Interesting facts
Exploring 3-methyl-1H-indole
3-methyl-1H-indole, a fascinating organic compound, is part of the indole family, which is notable for its rich history and diverse applications in various fields. Here are some intriguing aspects to consider:
Natural Occurrences
- 3-methyl-1H-indole occurs naturally in several plant species and is often associated with the aroma of certain flowers.
- This compound is a metabolic byproduct in the human body, contributing to various biological processes.
Chemical Behavior
- As a weak base, it can engage in protonation reactions, making it interesting for organic synthesis.
- The presence of the methyl group enhances its reactivity and affects its electronic properties.
Applications in Science
- 3-methyl-1H-indole is studied for its potential as a pharmaceutical building block, particularly in developing new drugs.
- It plays a role in the synthesis of various dyes and agrochemicals, showcasing its versatility.
Ecological Importance
This compound is also known to attract pollinators in certain plants, illustrating its role in ecological interactions:
- It can serve as a signaling molecule, enhancing the reproductive success of flowering plants.
- Understanding its ecological functions can provide insights into plant-animal relationships.
In summary, 3-methyl-1H-indole stands out as an excellent example of how a simple organic compound can possess multiple layers of significance, ranging from ecological roles to potential industrial applications.
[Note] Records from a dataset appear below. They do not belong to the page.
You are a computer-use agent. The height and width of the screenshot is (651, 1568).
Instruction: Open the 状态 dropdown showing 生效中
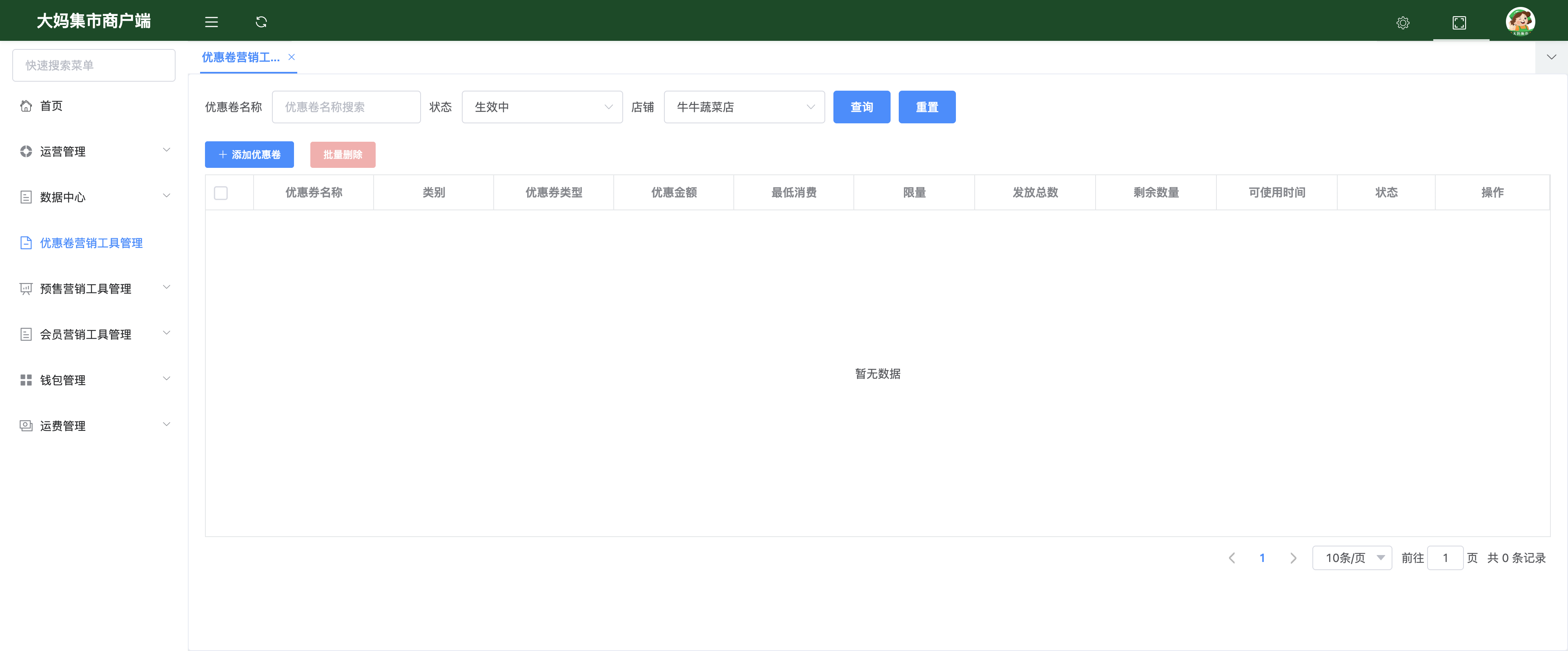click(x=542, y=107)
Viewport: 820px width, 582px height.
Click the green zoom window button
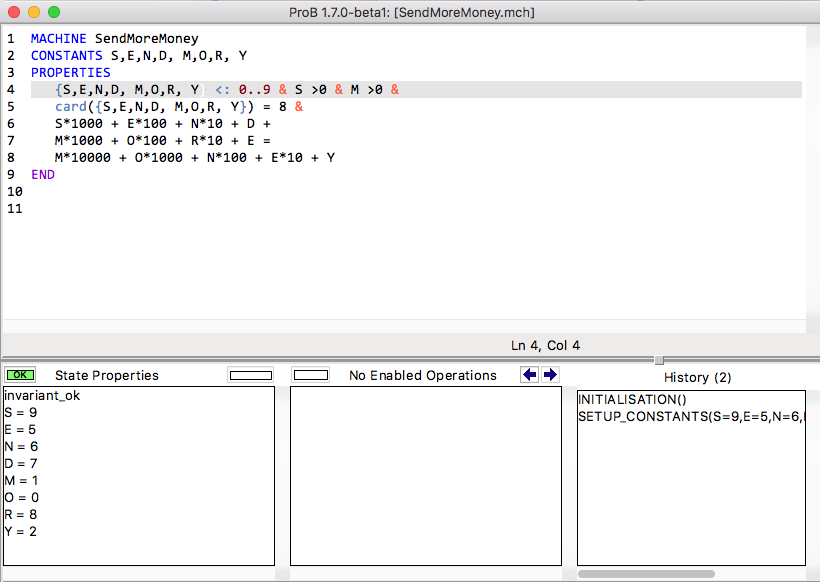(53, 12)
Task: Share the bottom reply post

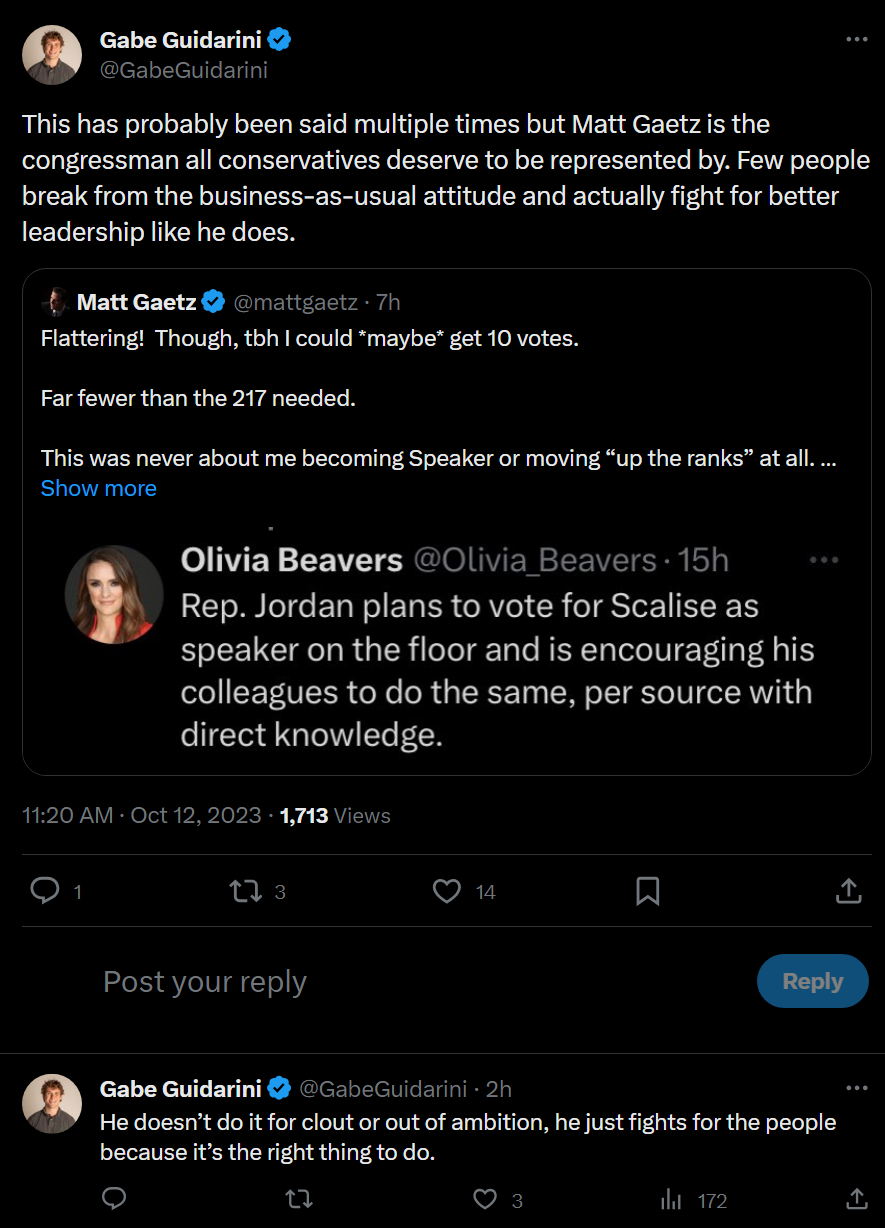Action: click(x=857, y=1199)
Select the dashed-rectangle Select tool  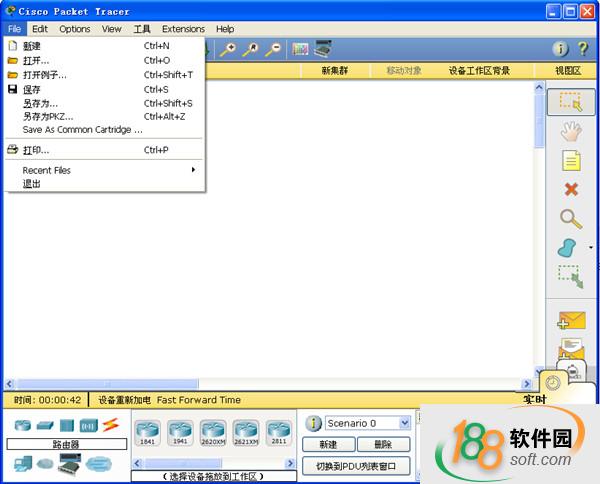pos(570,102)
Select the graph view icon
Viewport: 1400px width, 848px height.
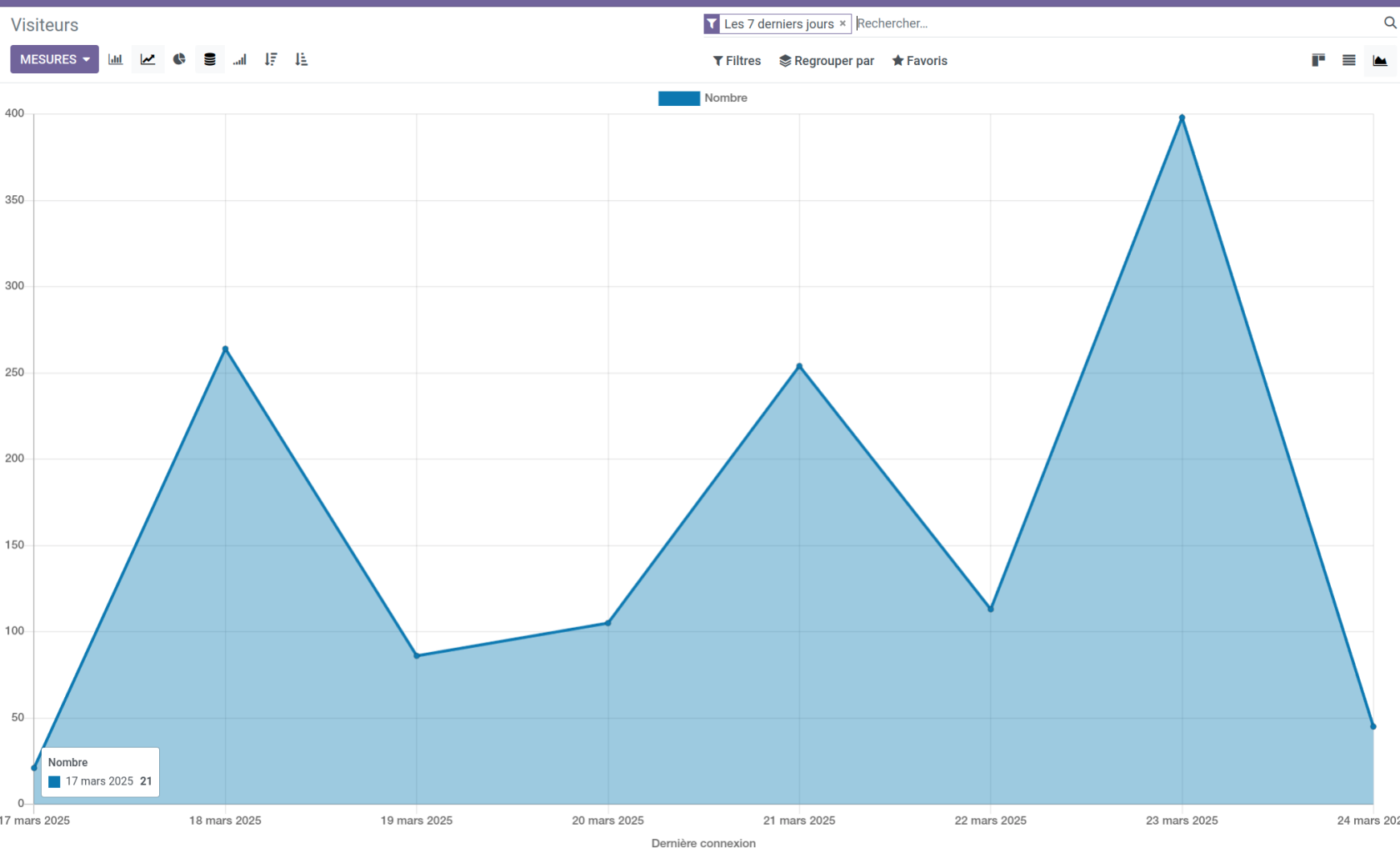(1380, 60)
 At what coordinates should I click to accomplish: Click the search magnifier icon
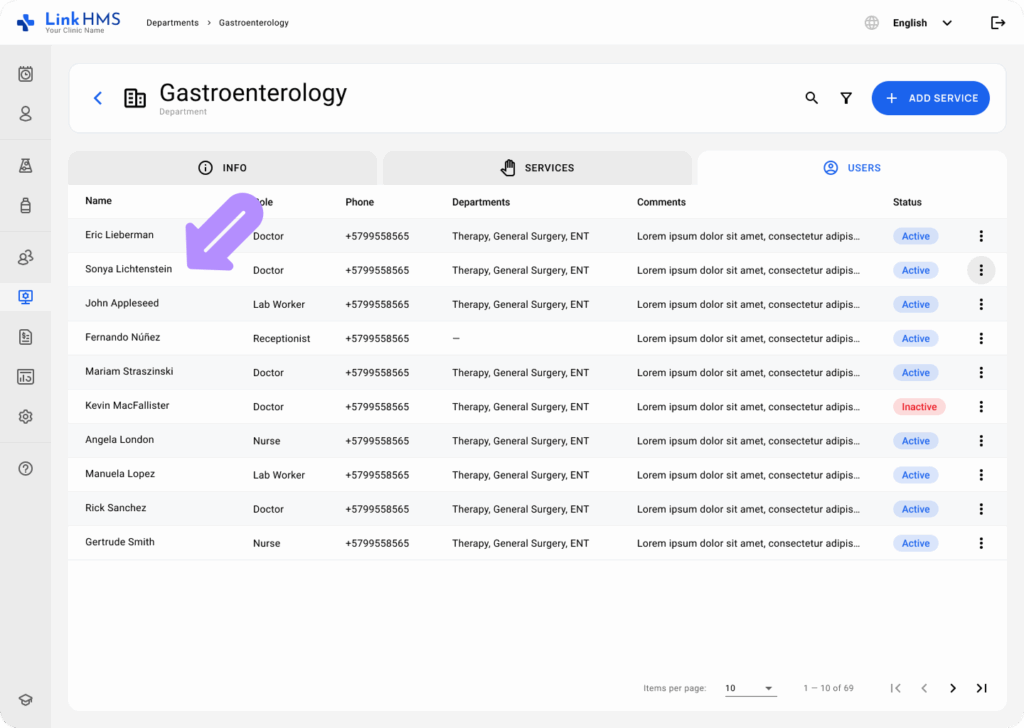pos(811,98)
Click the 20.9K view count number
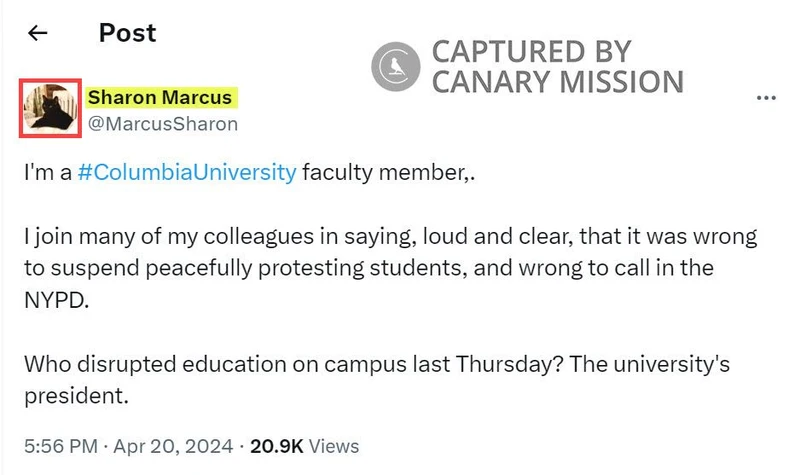The image size is (800, 475). click(x=278, y=445)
It invites a deeper exploration into both its chemical properties and its environmental impact.
Synonyms
3-METHYLINDOLE
3-Methyl-1H-indole
Skatole
83-34-1
Scatole
Skatol
1H-Indole, 3-methyl-
beta-Methylindole
Indole, 3-methyl-
3-MI
3-methyl indole
3-Methyl-4,5-benzopyrrole
FEMA No. 3019
CCRIS 8961
NSC 122024
HSDB 3511
EINECS 201-471-7
MFCD00005627
.beta.-Methylindole
UNII-9W945B5H7R
SKATOLUM
CHEBI:9171
DTXSID8021775
AI3-24372
9W945B5H7R
NSC-122024
DTXCID601775
3-methylindole (skatole)
NCGC00167540-01
16alpha-Hydroxycortisol
Skatole, >=98%
3 Methylindole
CAS-83-34-1
SMR000677925
b-Methylindole
3-methyl-indole
U 34908; 16a,17-Dihydroxy-corticosterone; 11ss,16a,17,21-Tetrahydroxy-pregn-4-ene-3,20-dione; 11ss,16a,17,21-Tetrahydroxypregn-4-ene-3,20-dione
Skatole (Standard)
3-methyl-1H-indol
SKATOLUM [HPUS]
3-Methylindole, 98%
SKATOLE [FHFI]
SKATOLE [MI]
bmse000516
SCHEMBL5396
MLS001332537
MLS001332538
WLN: T56 BMJ D1
3-METHYLINDOLE [HSDB]
CHEMBL1329793
HMS2233B05
HMS3371O13
3-Methylindole, analytical standard
BCP00912
HY-W007355R
Tox21_112537
NSC122024
s4959
STK033388
AKOS005254880
Tox21_112537_1
CCG-214598
CG-0502
CS-W007355
FM10897
HY-W007355
SB14956
NCGC00167540-03
AC-13010
DB-011225
M0347
NS00013192
EN300-41009
C08313
P10013
SBI-0633474.0002
AP-065/40182778
Q412281
BRD-K73824630-001-03-2
Z415653134
InChI=1/C9H9N/c1-7-6-10-9-5-3-2-4-8(7)9/h2-6,10H,1H
201-471-7
Solubility of 3-methyl-1H-indole
3-methyl-1H-indole, also known as 3-methylindole, exhibits intriguing solubility characteristics that are worth noting.
Solubility Profile
This compound is generally considered:
Factors Affecting Solubility
The solubility of 3-methyl-1H-indole can be influenced by several factors, including:
In summary, while 3-methyl-1H-indole is soluble in organic solvents, its hydrophobic nature renders it poorly soluble in aqueous environments. As a consequence, when working with this compound, it is crucial to choose appropriate solvents that will facilitate effective solubilization and experimentation.